June 12, 2009

Johnny Whitefeather in Imagine That

The new Eddie Murphy "comedy" features a phony Indian character as the antagonist. As usual, he's stereotypical to the max.

'Imagine That' **½When Olivia puts the Goo-Gaa over her head, she's transported to a mystical world (which we never see) with dragons and princesses, who whisper stock tips to her, which she tells Evan.

The fact that every tip from Olivia's imaginary friends proves true makes Evan a sensation at the workplace, much to the chagrin of his office rival Johnny Whitefeather (Thomas Haden Church), a Native American who aggressively brings chants and tribe-speak into company meetings.
Thomas Haden Church aims for family audience in “Imagine That”With Olivia and his pretend princess pals guiding him, Evan hopes to use their keen financial wizardry to stave off his arch-nemesis Johnny Whitefeather (Church), who accents his Western suits with feathers, punctuates his pitches with references to animal spirits and encourages his clients to caw like birds in meetings.

“The guy, he’s a fraud. … He’s so corny and so cheesy,” Church said. “It’s just a sales tool for him.”

Striking the right tone for the character required some nimble line-walking. But Church said he has worked with American Indians actors before and talked with various tribal leaders while working on the film. in Denver. The studio even read American Indian actors for the part, though the characters Native roots ultimately prove rather shallow.

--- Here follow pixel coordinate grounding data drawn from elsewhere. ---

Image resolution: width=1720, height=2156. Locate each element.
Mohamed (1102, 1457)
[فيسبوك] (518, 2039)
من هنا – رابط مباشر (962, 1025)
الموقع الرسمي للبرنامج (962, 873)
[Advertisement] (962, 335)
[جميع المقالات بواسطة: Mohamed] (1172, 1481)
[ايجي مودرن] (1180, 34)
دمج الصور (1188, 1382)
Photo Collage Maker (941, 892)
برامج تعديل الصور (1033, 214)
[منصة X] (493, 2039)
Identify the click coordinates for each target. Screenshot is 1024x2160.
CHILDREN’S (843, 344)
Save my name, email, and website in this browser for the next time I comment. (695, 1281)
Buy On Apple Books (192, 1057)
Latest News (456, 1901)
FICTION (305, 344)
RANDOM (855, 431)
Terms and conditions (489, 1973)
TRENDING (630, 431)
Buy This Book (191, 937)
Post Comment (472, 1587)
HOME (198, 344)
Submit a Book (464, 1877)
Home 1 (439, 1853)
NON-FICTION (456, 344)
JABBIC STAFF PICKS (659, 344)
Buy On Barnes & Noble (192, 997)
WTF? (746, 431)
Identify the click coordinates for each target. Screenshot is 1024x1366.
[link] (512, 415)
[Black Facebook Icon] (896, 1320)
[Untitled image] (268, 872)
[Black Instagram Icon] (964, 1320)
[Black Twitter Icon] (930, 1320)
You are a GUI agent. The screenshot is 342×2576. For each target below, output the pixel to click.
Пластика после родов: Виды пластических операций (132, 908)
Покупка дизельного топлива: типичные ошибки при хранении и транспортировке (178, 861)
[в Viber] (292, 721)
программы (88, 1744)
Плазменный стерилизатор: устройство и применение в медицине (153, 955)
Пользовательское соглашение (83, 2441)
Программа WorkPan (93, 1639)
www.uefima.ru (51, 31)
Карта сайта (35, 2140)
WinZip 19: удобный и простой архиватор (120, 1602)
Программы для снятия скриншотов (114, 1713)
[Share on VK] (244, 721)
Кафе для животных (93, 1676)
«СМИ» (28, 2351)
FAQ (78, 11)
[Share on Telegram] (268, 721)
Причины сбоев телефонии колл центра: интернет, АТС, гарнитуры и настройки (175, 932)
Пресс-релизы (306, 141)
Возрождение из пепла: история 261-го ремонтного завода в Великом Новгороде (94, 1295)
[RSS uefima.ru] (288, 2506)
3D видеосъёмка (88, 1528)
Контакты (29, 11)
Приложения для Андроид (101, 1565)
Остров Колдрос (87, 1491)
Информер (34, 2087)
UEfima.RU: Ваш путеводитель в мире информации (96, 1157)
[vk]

“I think if you were trying to accurately represent tribal tradition and the values that are important to them and you did it in a fraudulent, comedic, absurd way, I think they would probably take issue. But we don’t do that,” he said.

“As soon as I walk onscreen, the guy’s absurd, with the mullet, his jewelry and his presentation is just so overt. … I think it’s obvious what’s going on.
Comment:  Yes, it's obvious what's going on. Church is participating in the umpteenth case of stupidly stereotyping Indians.

From the reviews, I don't get a sense that Church's character is immediately exposed and denounced as a fraud. Rather, it seems his office takes him seriously for most if not all of Imagine That. So the movie isn't mocking him, it's letting him mock Indians.

In the real world, people would challenge or reject someone who looked and acted like a wannabe. But in Imagine That, people are so ignorant that they follow the obvious phony. The problem isn't so much that Whitefeather is a fraud, it's that no one realizes he's a fraud.

Note that the producers thought about casting a real Native actor before going with Church. We don't know if they rewrote the role for Church, but this is suggestive. It suggests they conceived the character as a real Indian with comical beliefs. At least initially, they planned to satirize and mock the beliefs, not the character expressing them.

Let's sum it up. Give Imagine That a point for using an Indian character in a modern office setting. Subtract a point for casting the non-Native Church in a Native role. Subtract another point for the "Indian's" stereotypical New Age chants and tribe-speak. Net result: Negative one point. Imagine that.

For more on the subject, see The Best Indian Movies.


Anonymous said...

Thanks for posting this. I was thinking about taking my 8 year old niece to see this today but now I think we'll go see something else. We live in an urban area and I know people in the audience, who probably have not met a real native, will take the character at face value. I don't need that headache today. *l*

Anonymous said...

Nah at the end of the movie the boss exposed him saying he's only 1/32th Native.